| Data provided |
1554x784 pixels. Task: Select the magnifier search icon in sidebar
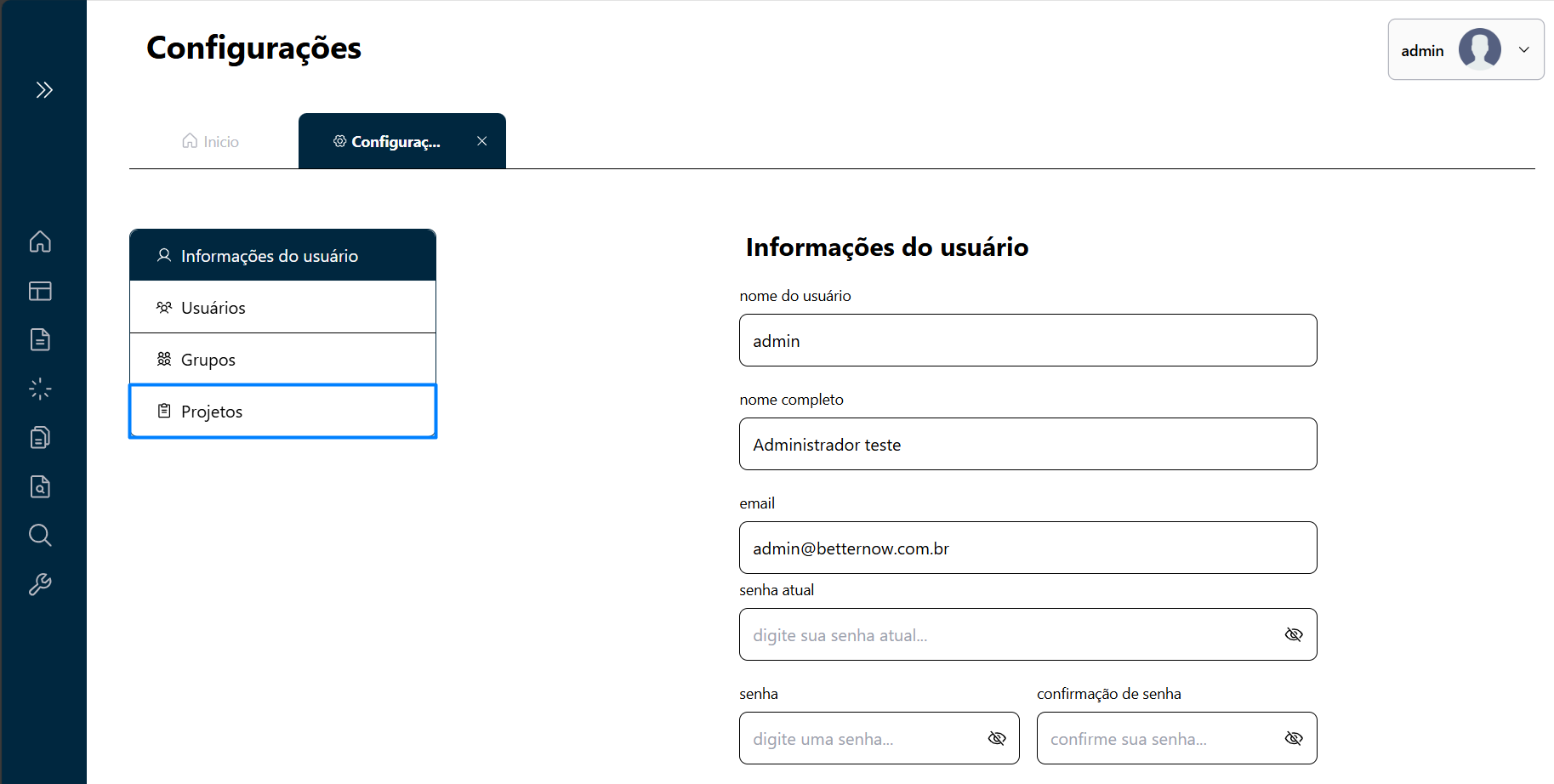[x=40, y=535]
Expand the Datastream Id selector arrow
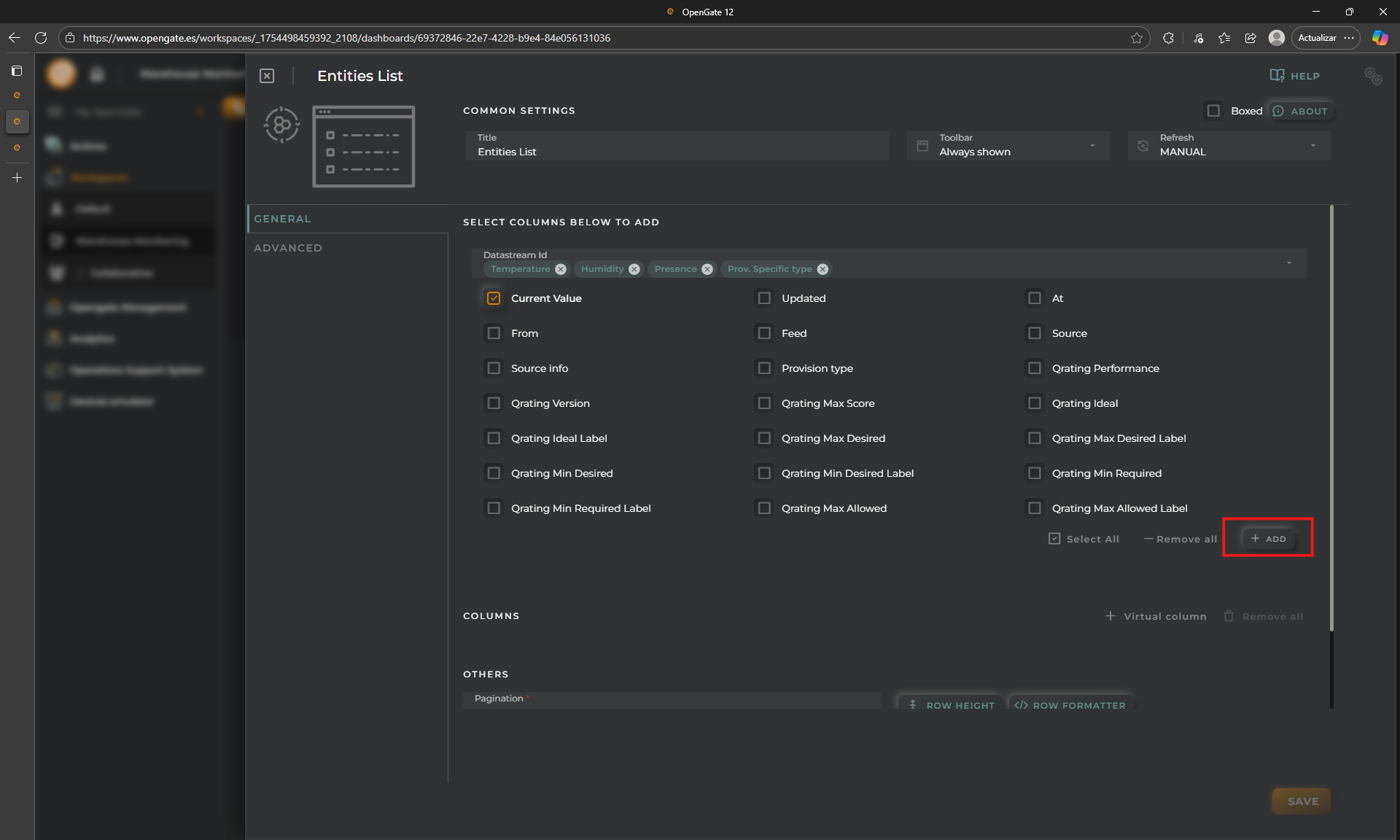 pyautogui.click(x=1288, y=263)
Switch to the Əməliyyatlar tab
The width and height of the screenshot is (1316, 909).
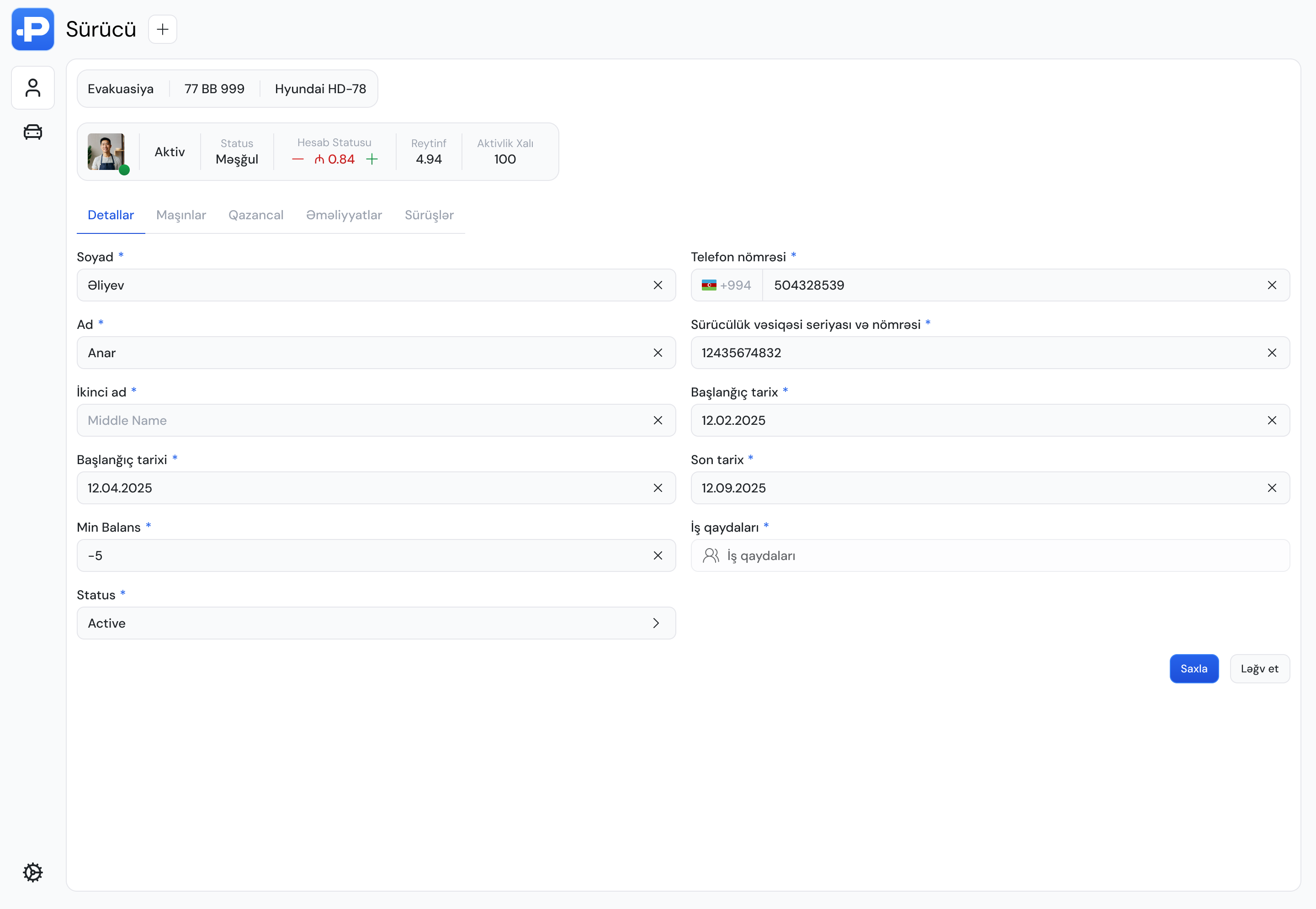344,215
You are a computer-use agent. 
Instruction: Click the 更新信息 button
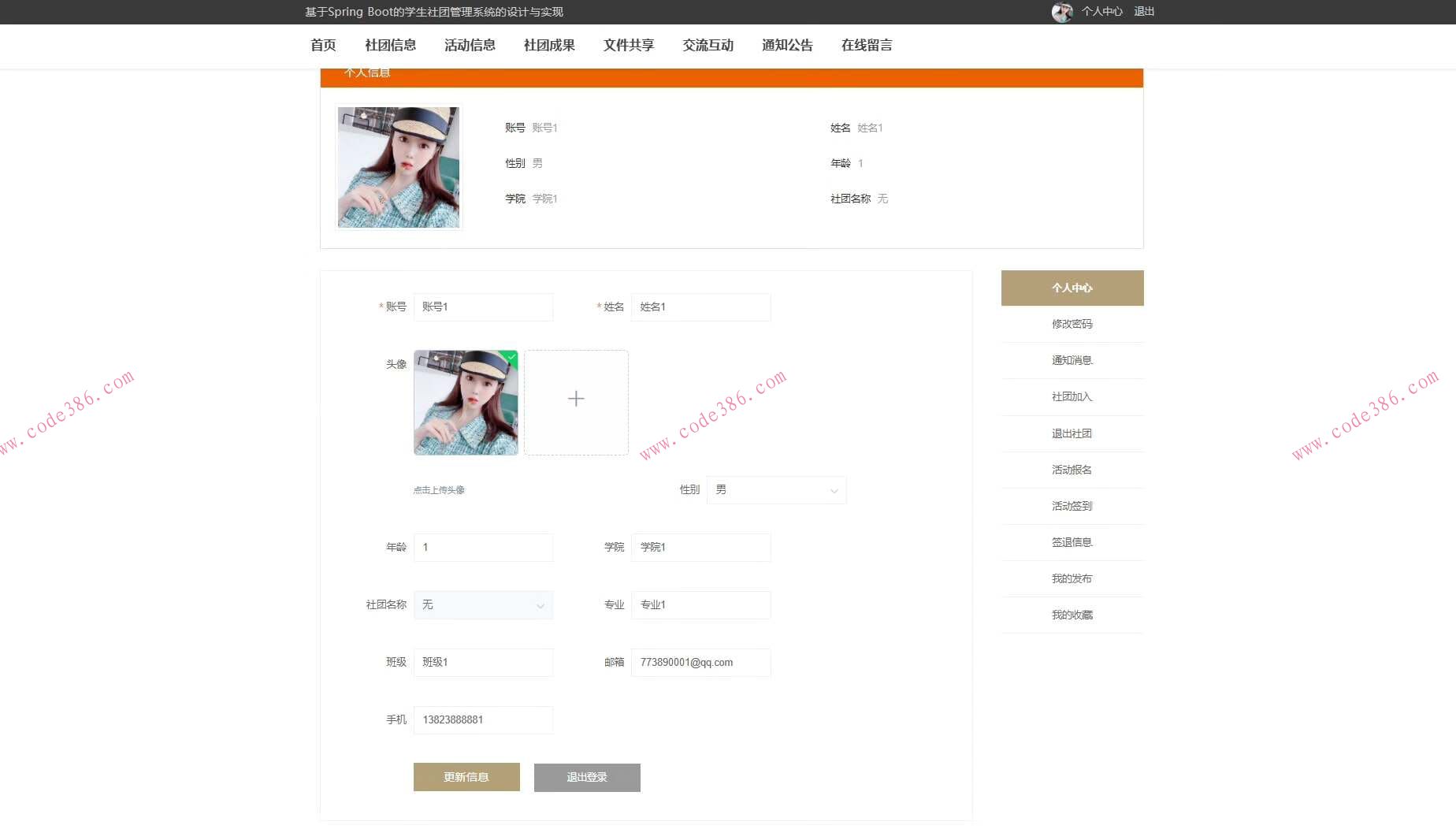tap(466, 777)
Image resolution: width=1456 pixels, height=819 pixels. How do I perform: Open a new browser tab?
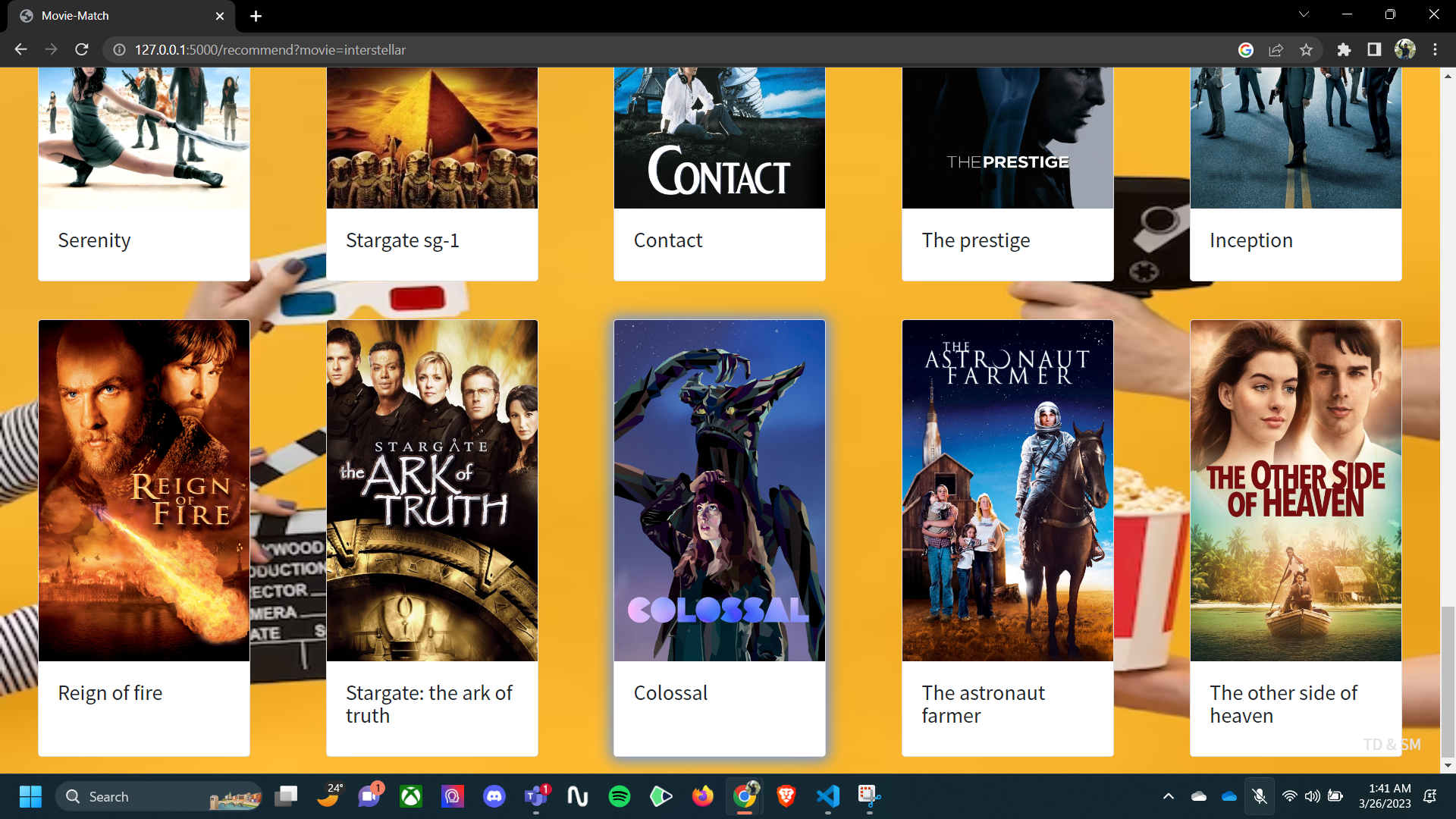pyautogui.click(x=256, y=16)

| Instructions to follow |
Since the pictures are not wanted, transcribe only the rest of the material above, exactly as it stands.

| Result of this exercise |
1554x784 pixels. Task: Select the magnifier search icon in sidebar
[x=40, y=535]
Expand the Datastream Id selector arrow
 pyautogui.click(x=1288, y=263)
Switch to the Əməliyyatlar tab
The width and height of the screenshot is (1316, 909).
344,215
You are a computer-use agent. 
Instruction: Click the 更新信息 button
tap(466, 777)
Image resolution: width=1456 pixels, height=819 pixels. How do I perform: Open a new browser tab?
pyautogui.click(x=256, y=16)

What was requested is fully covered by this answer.